[Stored data entries]
*** Begin section ***

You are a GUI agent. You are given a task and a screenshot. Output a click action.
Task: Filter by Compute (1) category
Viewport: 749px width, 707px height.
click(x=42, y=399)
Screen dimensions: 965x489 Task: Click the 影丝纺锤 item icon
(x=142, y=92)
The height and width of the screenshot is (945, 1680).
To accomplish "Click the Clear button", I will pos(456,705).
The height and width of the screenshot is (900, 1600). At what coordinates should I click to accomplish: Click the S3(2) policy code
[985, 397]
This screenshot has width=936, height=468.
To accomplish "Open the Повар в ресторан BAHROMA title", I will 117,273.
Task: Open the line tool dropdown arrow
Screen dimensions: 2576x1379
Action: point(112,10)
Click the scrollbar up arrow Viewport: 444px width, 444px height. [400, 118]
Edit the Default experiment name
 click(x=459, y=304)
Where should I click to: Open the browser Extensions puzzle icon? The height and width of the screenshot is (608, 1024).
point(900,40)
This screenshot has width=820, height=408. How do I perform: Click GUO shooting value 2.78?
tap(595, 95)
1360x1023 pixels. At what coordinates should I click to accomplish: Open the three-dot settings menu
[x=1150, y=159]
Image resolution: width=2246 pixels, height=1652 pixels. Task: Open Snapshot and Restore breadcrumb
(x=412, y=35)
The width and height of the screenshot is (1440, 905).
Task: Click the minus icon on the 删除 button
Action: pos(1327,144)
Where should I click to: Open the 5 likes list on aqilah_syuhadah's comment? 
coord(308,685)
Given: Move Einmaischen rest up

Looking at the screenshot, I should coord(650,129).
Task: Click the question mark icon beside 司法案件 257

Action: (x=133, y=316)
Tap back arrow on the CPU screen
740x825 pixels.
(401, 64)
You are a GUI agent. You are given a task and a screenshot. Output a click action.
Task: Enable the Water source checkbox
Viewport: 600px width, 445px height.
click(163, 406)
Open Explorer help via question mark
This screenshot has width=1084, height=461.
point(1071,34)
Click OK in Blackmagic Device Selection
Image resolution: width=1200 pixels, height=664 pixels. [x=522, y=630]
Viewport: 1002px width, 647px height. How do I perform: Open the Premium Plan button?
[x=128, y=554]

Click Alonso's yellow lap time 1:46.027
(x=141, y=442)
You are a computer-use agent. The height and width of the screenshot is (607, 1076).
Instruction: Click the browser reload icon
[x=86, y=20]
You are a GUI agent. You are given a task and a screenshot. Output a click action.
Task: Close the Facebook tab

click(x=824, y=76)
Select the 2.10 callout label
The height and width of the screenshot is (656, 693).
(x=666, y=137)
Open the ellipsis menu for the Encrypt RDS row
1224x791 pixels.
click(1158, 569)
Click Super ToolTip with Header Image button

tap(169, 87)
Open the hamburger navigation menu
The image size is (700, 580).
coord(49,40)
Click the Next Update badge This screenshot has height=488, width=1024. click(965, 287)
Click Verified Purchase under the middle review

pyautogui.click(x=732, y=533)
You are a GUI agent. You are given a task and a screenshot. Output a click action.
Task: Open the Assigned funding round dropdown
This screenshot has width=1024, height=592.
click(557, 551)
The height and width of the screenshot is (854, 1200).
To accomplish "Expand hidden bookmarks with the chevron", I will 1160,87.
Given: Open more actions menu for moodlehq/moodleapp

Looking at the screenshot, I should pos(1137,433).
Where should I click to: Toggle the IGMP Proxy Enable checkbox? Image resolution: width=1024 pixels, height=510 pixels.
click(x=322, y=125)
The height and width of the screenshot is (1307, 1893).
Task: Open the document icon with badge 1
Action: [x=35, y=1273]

*** End section ***

What you need to do →
The entries above are to be retyped exactly, with nothing left out.

Output below →
You are a GUI agent. You are given a task and a screenshot. Output a click action.
Task: Filter by Compute (1) category
Viewport: 749px width, 707px height.
click(x=42, y=399)
Screen dimensions: 965x489 Task: Click the 影丝纺锤 item icon
(x=142, y=92)
The height and width of the screenshot is (945, 1680).
To accomplish "Click the Clear button", I will pos(456,705).
The height and width of the screenshot is (900, 1600). At what coordinates should I click to accomplish: Click the S3(2) policy code
[985, 397]
This screenshot has width=936, height=468.
To accomplish "Open the Повар в ресторан BAHROMA title", I will 117,273.
Task: Open the line tool dropdown arrow
Screen dimensions: 2576x1379
Action: point(112,10)
Click the scrollbar up arrow Viewport: 444px width, 444px height. [400, 118]
Edit the Default experiment name
 click(x=459, y=304)
Where should I click to: Open the browser Extensions puzzle icon? The height and width of the screenshot is (608, 1024).
point(900,40)
This screenshot has width=820, height=408. How do I perform: Click GUO shooting value 2.78?
tap(595, 95)
1360x1023 pixels. At what coordinates should I click to accomplish: Open the three-dot settings menu
[x=1150, y=159]
Image resolution: width=2246 pixels, height=1652 pixels. Task: Open Snapshot and Restore breadcrumb
(x=412, y=35)
The width and height of the screenshot is (1440, 905).
Task: Click the minus icon on the 删除 button
Action: pos(1327,144)
Where should I click to: Open the 5 likes list on aqilah_syuhadah's comment? 
coord(308,685)
Given: Move Einmaischen rest up

Looking at the screenshot, I should coord(650,129).
Task: Click the question mark icon beside 司法案件 257

Action: (x=133, y=316)
Tap back arrow on the CPU screen
740x825 pixels.
(401, 64)
You are a GUI agent. You are given a task and a screenshot. Output a click action.
Task: Enable the Water source checkbox
Viewport: 600px width, 445px height.
click(163, 406)
Open Explorer help via question mark
This screenshot has width=1084, height=461.
point(1071,34)
Click OK in Blackmagic Device Selection
Image resolution: width=1200 pixels, height=664 pixels. [x=522, y=630]
Viewport: 1002px width, 647px height. How do I perform: Open the Premium Plan button?
[x=128, y=554]

Click Alonso's yellow lap time 1:46.027
(x=141, y=442)
You are a computer-use agent. The height and width of the screenshot is (607, 1076).
Instruction: Click the browser reload icon
[x=86, y=20]
You are a GUI agent. You are given a task and a screenshot. Output a click action.
Task: Close the Facebook tab

click(x=824, y=76)
Select the 2.10 callout label
The height and width of the screenshot is (656, 693).
(x=666, y=137)
Open the ellipsis menu for the Encrypt RDS row
1224x791 pixels.
click(1158, 569)
Click Super ToolTip with Header Image button

tap(169, 87)
Open the hamburger navigation menu
The image size is (700, 580).
coord(49,40)
Click the Next Update badge This screenshot has height=488, width=1024. click(965, 287)
Click Verified Purchase under the middle review

pyautogui.click(x=732, y=533)
You are a GUI agent. You are given a task and a screenshot. Output a click action.
Task: Open the Assigned funding round dropdown
This screenshot has width=1024, height=592.
click(557, 551)
The height and width of the screenshot is (854, 1200).
To accomplish "Expand hidden bookmarks with the chevron", I will 1160,87.
Given: Open more actions menu for moodlehq/moodleapp

Looking at the screenshot, I should pos(1137,433).
Where should I click to: Toggle the IGMP Proxy Enable checkbox? Image resolution: width=1024 pixels, height=510 pixels.
click(x=322, y=125)
The height and width of the screenshot is (1307, 1893).
Task: Open the document icon with badge 1
Action: [x=35, y=1273]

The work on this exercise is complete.